Évaluation du risque de cancer pour les travailleurs œuvrant dans le secteur de l'entreposage de produits en caoutchouc en Estrie, dû à la présence de nitrosamines dans l'air ambiant - Résumé
La présente analyse de risque fait suite à une demande adressée le 4 avril 2008 par la docteure Louise Soulière, directrice de santé publique et de l'évaluation à l'Agence de la santé et des services sociaux de l'Estrie, au docteur Richard Massé, président-directeur général de l'Institut national de santé publique du Québec (INSPQ). Dre Soulière sollicitait le support de l'INSPQ pour assister l'équipe de santé publique dans l'évaluation du risque pour la santé associé à l'exposition aux nitrosamines dans les entrepôts de l'industrie de produits en caoutchouc en Estrie.
En Estrie, en 2006, l'industrie de produits en caoutchouc comptait une trentaine d'établissements qui employaient environ 3 500 travailleurs. Il s'agirait de 30 % des établissements et 50&nbps;% des travailleurs de cette industrie dans la province de Québec. Les usines établies en Estrie se spécialisent surtout dans la fabrication de bandes d'étanchéité pour le secteur automobile.

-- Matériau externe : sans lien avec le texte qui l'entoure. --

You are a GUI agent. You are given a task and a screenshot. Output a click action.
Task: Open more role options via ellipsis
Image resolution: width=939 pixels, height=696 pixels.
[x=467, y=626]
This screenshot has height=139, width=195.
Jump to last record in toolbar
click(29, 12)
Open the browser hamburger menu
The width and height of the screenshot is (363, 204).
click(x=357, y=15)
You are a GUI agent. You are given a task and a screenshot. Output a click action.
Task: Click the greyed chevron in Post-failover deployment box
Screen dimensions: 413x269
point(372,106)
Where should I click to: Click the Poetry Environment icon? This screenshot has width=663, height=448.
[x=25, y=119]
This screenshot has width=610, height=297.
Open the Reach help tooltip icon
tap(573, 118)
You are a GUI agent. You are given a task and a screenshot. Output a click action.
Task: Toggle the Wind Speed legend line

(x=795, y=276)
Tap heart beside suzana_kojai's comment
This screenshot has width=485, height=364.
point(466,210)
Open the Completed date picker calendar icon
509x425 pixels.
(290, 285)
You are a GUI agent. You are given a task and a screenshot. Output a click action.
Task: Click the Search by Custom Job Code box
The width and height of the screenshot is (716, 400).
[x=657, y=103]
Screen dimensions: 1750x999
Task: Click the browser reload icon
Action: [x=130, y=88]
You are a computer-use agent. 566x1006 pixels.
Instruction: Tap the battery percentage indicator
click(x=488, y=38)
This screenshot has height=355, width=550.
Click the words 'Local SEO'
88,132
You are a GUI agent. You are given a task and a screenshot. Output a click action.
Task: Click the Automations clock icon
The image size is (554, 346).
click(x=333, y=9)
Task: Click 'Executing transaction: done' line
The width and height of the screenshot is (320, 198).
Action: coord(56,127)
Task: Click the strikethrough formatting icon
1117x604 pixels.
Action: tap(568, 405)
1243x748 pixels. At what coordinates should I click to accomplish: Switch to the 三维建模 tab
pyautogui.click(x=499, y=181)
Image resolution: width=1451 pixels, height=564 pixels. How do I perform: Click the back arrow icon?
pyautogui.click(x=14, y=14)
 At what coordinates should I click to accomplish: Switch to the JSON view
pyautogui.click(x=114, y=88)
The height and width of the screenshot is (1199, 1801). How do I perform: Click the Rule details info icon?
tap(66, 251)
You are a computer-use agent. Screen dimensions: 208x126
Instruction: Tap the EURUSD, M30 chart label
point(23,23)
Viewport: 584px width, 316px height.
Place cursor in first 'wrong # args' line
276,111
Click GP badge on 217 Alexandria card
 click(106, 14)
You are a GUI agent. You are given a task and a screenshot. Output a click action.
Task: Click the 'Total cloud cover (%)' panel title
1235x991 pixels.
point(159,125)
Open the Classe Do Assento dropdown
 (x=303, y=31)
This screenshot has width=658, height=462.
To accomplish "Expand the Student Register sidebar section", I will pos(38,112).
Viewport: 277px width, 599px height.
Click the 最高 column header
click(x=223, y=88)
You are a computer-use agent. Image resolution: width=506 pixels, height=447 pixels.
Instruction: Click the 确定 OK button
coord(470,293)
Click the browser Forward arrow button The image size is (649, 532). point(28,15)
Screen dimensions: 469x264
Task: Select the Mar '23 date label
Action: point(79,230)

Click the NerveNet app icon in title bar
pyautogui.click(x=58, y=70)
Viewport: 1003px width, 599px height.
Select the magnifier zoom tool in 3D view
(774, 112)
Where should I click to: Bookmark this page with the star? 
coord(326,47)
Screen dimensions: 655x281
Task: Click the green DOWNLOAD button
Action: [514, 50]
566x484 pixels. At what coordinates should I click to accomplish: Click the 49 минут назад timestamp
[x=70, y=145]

Dans sa demande, Dre Soulière mentionne que dans les dernières années, des évaluations environnementales effectuées par le réseau de santé publique dans cinq usines de l'Estrie démontraient une exposition significative des travailleurs aux fumées de caoutchouc. La N-nitrosodiméthylamine (NDMA) était nettement prédominante dans la majorité des échantillons prélevés dans ces milieux. Des concentrations jusqu'à 17 µg/m3 de nitrosamines totales ont été mesurées dans l'air ambiant de ces usines en zone respiratoire des travailleurs. Suite à ces observations, de nombreuses mesures préventives ont été mises en place, à divers postes de travail, au niveau de la production (ventilation, ajustements des méthodes de travail, protection respiratoire). Ceci a été rendu possible grâce à la collaboration de l'industrie, de la Commission de la santé et de la sécurité du travail (CSST) et des équipes du réseau de santé publique en santé au travail. Ces actions ont permis d'abaisser, dans la majorité des situations, les concentrations de nitrosamines à des niveaux inférieurs à 1&nbps;µg/m3 dans les usines de production.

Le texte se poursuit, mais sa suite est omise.